Blanca Portillo: qué castellano tan limpio, bien dicho, tan bien sentido, y cómo sacude su cuerpo, palabra a palabra

Precioso lugar, la capilla del Convento de los Ángeles. Sencilla y poética escenografía de Frederic Amat, que evoca y sintetiza los diversos espacios recorridos en la narración, con un extraño almacén de recuerdos al fondo, y un pozo luminoso en un lateral, y la mesa de Canaan que también parece brotar de lo hondo. Extraordinaria, tremenda interpretación de Blanca Portillo, que te mantiene en vilo de principio a final. Qué castellano tan limpio, tan bien dicho, tan bien sentido, y cómo sacude su cuerpo, palabra a palabra.
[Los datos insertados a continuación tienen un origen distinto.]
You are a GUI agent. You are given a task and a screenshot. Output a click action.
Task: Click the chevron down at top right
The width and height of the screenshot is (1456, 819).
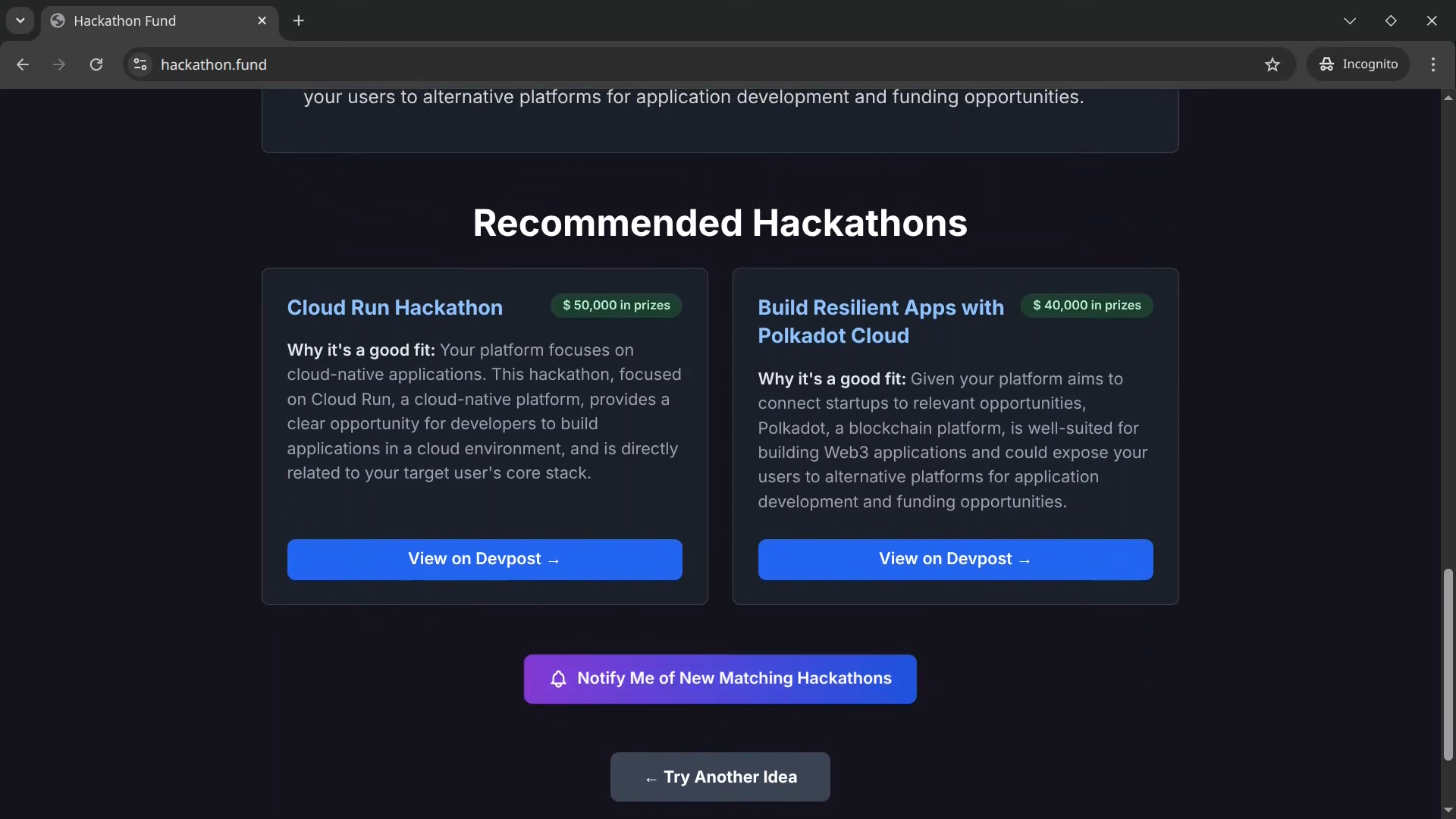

Hay que ver cómo pasa la Portillo por todas las estaciones de su viacrucis, cómo nos hace ver a todas las mujeres que habitan en su cuerpo, porque tan pronto ves a una refugiada de ahora mismo como a una campesina medieval, varada en un universo desolado; y a una mujer tan indomable como Juana de Arco (“lo que he visto me hizo salvaje”), a una mujer lúcida pero quizás negándose a aceptar lo prodigioso. Pensé en Pasolini; pensé, a ratos, en el sustrato terreno, humilde, proletario, de El evangelio según Mateo, pero aquel evangelio era muy fiel al texto bíblico, y pensé de nuevo, claro, en Mamma Roma,y en su hijo agonizando sobre una tabla en la cárcel de Regina Coeli, Mamma Roma que también comprendía todo y no comprendía nada. Esa María que en su cuerpo y en su voz alcanza una fuerza mítica cuando la oímos invocar: “¡Si el agua puede volverse vino y los muertos regresar a la vida, entonces yo quiero que el tiempo retroceda!”. Sí, para que su hijo viva y, como escribió Azúa en su memorable artículo, “para que ella pueda reparar su traición: la madre del Salvador transformada en heroína griega”. También son muy pasolinianos algunos bellos atavíos (sobre todo uno, muy a lo Medea) de Mercé Paloma.

El testamento de María ha estado cuatro días en el Grec. Podrán verlo, gracias a su coproducción con el CDN, en el Valle-Inclán, a partir del 19 de noviembre; en marzo, en el Lliure, y gira por España: no se lo pierdan.

El Grec se acaba, sí. A mí me queda por ver (tengo muchas ganas) Romance de Curro el Palmo (mañana, último día), un espectáculo en torno a los personajes y el mundo de la famosa canción de Serrat, con Antonio Canales al frente de un amplio reparto, a las órdenes de ese director atípico y afiebrado que es Jaime Villanueva. No se lo contaré la semana próxima porque me voy de vacaciones. Nos vemos en septiembre. No dejen de ir al teatro, que en verano sigue abierto.